### Records for this task
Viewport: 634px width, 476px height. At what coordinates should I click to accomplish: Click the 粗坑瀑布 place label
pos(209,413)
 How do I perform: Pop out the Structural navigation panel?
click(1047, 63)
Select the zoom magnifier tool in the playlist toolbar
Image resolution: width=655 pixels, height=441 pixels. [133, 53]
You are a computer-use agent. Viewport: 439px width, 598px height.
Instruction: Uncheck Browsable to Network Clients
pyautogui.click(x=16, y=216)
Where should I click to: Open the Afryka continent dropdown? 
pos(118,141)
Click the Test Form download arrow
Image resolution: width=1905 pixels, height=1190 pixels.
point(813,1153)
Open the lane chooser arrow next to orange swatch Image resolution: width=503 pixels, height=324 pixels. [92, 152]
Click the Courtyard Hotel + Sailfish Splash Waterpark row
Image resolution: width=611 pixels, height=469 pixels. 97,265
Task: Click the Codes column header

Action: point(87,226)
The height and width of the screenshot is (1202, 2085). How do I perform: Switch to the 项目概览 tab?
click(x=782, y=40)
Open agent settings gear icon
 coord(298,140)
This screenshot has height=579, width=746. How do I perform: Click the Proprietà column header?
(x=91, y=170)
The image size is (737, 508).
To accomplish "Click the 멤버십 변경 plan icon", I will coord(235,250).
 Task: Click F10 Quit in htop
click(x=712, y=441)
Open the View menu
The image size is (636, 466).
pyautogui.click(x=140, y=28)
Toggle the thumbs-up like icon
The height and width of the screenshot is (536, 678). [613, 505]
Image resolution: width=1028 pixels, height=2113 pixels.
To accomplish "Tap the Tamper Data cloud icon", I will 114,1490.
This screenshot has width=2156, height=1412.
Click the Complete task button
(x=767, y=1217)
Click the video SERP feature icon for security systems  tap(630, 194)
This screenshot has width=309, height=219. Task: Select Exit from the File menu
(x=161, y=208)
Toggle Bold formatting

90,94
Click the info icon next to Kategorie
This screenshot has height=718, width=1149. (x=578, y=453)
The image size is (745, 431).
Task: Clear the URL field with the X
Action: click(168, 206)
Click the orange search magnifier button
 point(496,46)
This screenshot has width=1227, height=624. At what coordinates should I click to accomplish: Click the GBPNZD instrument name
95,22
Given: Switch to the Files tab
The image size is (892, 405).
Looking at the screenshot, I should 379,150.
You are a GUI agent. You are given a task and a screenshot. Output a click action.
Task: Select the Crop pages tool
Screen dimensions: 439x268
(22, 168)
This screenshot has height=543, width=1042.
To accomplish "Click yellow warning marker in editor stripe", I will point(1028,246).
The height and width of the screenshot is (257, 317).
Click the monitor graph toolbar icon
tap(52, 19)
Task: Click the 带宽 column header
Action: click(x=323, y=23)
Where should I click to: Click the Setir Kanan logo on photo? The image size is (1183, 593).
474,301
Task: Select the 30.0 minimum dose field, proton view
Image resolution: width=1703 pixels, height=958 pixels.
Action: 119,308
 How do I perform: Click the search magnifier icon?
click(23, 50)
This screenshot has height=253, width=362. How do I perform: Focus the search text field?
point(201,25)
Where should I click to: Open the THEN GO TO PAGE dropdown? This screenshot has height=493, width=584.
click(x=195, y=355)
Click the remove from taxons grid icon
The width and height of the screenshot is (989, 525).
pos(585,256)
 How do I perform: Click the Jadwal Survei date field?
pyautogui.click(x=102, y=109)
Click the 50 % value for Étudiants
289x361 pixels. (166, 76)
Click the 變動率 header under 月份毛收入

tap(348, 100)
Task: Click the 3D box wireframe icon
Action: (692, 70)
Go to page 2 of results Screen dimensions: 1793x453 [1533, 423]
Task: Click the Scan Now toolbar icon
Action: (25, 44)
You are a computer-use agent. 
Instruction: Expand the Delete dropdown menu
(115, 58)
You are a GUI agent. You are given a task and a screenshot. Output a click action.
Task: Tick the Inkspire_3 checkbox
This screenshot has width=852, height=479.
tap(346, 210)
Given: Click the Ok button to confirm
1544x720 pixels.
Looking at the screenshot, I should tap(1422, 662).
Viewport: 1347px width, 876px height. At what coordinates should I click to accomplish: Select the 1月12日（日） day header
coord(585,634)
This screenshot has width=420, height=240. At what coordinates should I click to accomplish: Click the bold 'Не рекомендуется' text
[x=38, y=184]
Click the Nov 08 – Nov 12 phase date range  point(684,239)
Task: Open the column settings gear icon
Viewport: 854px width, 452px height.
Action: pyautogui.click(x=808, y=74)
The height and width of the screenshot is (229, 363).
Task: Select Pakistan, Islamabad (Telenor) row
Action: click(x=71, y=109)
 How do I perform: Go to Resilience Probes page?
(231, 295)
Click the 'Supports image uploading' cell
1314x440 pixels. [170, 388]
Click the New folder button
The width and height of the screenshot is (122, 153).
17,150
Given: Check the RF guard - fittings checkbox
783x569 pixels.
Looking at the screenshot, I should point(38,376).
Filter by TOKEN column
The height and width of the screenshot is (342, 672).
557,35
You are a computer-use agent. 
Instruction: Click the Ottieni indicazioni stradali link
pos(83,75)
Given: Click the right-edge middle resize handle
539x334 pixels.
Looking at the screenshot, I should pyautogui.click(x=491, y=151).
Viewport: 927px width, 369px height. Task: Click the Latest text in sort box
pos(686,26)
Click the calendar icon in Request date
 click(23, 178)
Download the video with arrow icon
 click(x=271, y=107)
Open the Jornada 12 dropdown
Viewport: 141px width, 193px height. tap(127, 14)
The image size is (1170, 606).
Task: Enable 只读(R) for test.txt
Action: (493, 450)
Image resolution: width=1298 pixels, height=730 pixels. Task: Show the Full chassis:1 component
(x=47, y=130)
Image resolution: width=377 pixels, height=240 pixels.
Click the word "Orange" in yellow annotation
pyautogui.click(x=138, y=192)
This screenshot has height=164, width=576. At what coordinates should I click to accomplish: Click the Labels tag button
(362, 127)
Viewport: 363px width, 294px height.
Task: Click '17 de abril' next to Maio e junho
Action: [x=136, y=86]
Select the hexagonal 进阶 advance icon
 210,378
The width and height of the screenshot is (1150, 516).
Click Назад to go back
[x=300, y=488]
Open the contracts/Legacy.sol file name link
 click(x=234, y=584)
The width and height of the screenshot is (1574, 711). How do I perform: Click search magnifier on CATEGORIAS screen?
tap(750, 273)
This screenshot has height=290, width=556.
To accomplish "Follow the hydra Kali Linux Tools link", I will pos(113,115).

### Written problem
Copy all of the records above verbatim, keeping every line unchanged.

### Task answer
Viewport: 634px width, 476px height. At what coordinates should I click to accomplish: Click the 粗坑瀑布 place label
pos(209,413)
 How do I perform: Pop out the Structural navigation panel?
click(1047, 63)
Select the zoom magnifier tool in the playlist toolbar
Image resolution: width=655 pixels, height=441 pixels. [133, 53]
You are a computer-use agent. Viewport: 439px width, 598px height.
Instruction: Uncheck Browsable to Network Clients
pyautogui.click(x=16, y=216)
Where should I click to: Open the Afryka continent dropdown? 
pos(118,141)
Click the Test Form download arrow
Image resolution: width=1905 pixels, height=1190 pixels.
point(813,1153)
Open the lane chooser arrow next to orange swatch Image resolution: width=503 pixels, height=324 pixels. [92, 152]
Click the Courtyard Hotel + Sailfish Splash Waterpark row
Image resolution: width=611 pixels, height=469 pixels. 97,265
Task: Click the Codes column header

Action: point(87,226)
The height and width of the screenshot is (1202, 2085). How do I perform: Switch to the 项目概览 tab?
click(x=782, y=40)
Open agent settings gear icon
 coord(298,140)
This screenshot has height=579, width=746. How do I perform: Click the Proprietà column header?
(x=91, y=170)
The image size is (737, 508).
To accomplish "Click the 멤버십 변경 plan icon", I will coord(235,250).
 Task: Click F10 Quit in htop
click(x=712, y=441)
Open the View menu
The image size is (636, 466).
pyautogui.click(x=140, y=28)
Toggle the thumbs-up like icon
The height and width of the screenshot is (536, 678). [613, 505]
Image resolution: width=1028 pixels, height=2113 pixels.
To accomplish "Tap the Tamper Data cloud icon", I will 114,1490.
This screenshot has width=2156, height=1412.
Click the Complete task button
(x=767, y=1217)
Click the video SERP feature icon for security systems  tap(630, 194)
This screenshot has width=309, height=219. Task: Select Exit from the File menu
(x=161, y=208)
Toggle Bold formatting

90,94
Click the info icon next to Kategorie
This screenshot has height=718, width=1149. (x=578, y=453)
The image size is (745, 431).
Task: Clear the URL field with the X
Action: click(168, 206)
Click the orange search magnifier button
 point(496,46)
This screenshot has width=1227, height=624. At what coordinates should I click to accomplish: Click the GBPNZD instrument name
95,22
Given: Switch to the Files tab
The image size is (892, 405).
Looking at the screenshot, I should 379,150.
You are a GUI agent. You are given a task and a screenshot. Output a click action.
Task: Select the Crop pages tool
Screen dimensions: 439x268
(22, 168)
This screenshot has height=543, width=1042.
To accomplish "Click yellow warning marker in editor stripe", I will point(1028,246).
The height and width of the screenshot is (257, 317).
Click the monitor graph toolbar icon
tap(52, 19)
Task: Click the 带宽 column header
Action: click(x=323, y=23)
Where should I click to: Click the Setir Kanan logo on photo? The image size is (1183, 593).
474,301
Task: Select the 30.0 minimum dose field, proton view
Image resolution: width=1703 pixels, height=958 pixels.
Action: 119,308
 How do I perform: Click the search magnifier icon?
click(23, 50)
This screenshot has height=253, width=362. How do I perform: Focus the search text field?
point(201,25)
Where should I click to: Open the THEN GO TO PAGE dropdown? This screenshot has height=493, width=584.
click(x=195, y=355)
Click the remove from taxons grid icon
The width and height of the screenshot is (989, 525).
pos(585,256)
 How do I perform: Click the Jadwal Survei date field?
pyautogui.click(x=102, y=109)
Click the 50 % value for Étudiants
289x361 pixels. (166, 76)
Click the 變動率 header under 月份毛收入

tap(348, 100)
Task: Click the 3D box wireframe icon
Action: (692, 70)
Go to page 2 of results Screen dimensions: 1793x453 [1533, 423]
Task: Click the Scan Now toolbar icon
Action: (25, 44)
You are a computer-use agent. 
Instruction: Expand the Delete dropdown menu
(115, 58)
You are a GUI agent. You are given a task and a screenshot. Output a click action.
Task: Tick the Inkspire_3 checkbox
This screenshot has width=852, height=479.
tap(346, 210)
Given: Click the Ok button to confirm
1544x720 pixels.
Looking at the screenshot, I should tap(1422, 662).
Viewport: 1347px width, 876px height. At what coordinates should I click to accomplish: Select the 1月12日（日） day header
coord(585,634)
This screenshot has width=420, height=240. At what coordinates should I click to accomplish: Click the bold 'Не рекомендуется' text
[x=38, y=184]
Click the Nov 08 – Nov 12 phase date range  point(684,239)
Task: Open the column settings gear icon
Viewport: 854px width, 452px height.
Action: pyautogui.click(x=808, y=74)
The height and width of the screenshot is (229, 363).
Task: Select Pakistan, Islamabad (Telenor) row
Action: click(x=71, y=109)
 How do I perform: Go to Resilience Probes page?
(231, 295)
Click the 'Supports image uploading' cell
1314x440 pixels. [170, 388]
Click the New folder button
The width and height of the screenshot is (122, 153).
17,150
Given: Check the RF guard - fittings checkbox
783x569 pixels.
Looking at the screenshot, I should point(38,376).
Filter by TOKEN column
The height and width of the screenshot is (342, 672).
557,35
You are a computer-use agent. 
Instruction: Click the Ottieni indicazioni stradali link
pos(83,75)
Given: Click the right-edge middle resize handle
539x334 pixels.
Looking at the screenshot, I should pyautogui.click(x=491, y=151).
Viewport: 927px width, 369px height. Task: Click the Latest text in sort box
pos(686,26)
Click the calendar icon in Request date
 click(23, 178)
Download the video with arrow icon
 click(x=271, y=107)
Open the Jornada 12 dropdown
Viewport: 141px width, 193px height. tap(127, 14)
The image size is (1170, 606).
Task: Enable 只读(R) for test.txt
Action: (493, 450)
Image resolution: width=1298 pixels, height=730 pixels. Task: Show the Full chassis:1 component
(x=47, y=130)
Image resolution: width=377 pixels, height=240 pixels.
Click the word "Orange" in yellow annotation
pyautogui.click(x=138, y=192)
This screenshot has height=164, width=576. At what coordinates should I click to accomplish: Click the Labels tag button
(362, 127)
Viewport: 363px width, 294px height.
Task: Click '17 de abril' next to Maio e junho
Action: [x=136, y=86]
Select the hexagonal 进阶 advance icon
 210,378
The width and height of the screenshot is (1150, 516).
Click Назад to go back
[x=300, y=488]
Open the contracts/Legacy.sol file name link
 click(x=234, y=584)
The width and height of the screenshot is (1574, 711). How do I perform: Click search magnifier on CATEGORIAS screen?
tap(750, 273)
This screenshot has height=290, width=556.
To accomplish "Follow the hydra Kali Linux Tools link", I will pos(113,115).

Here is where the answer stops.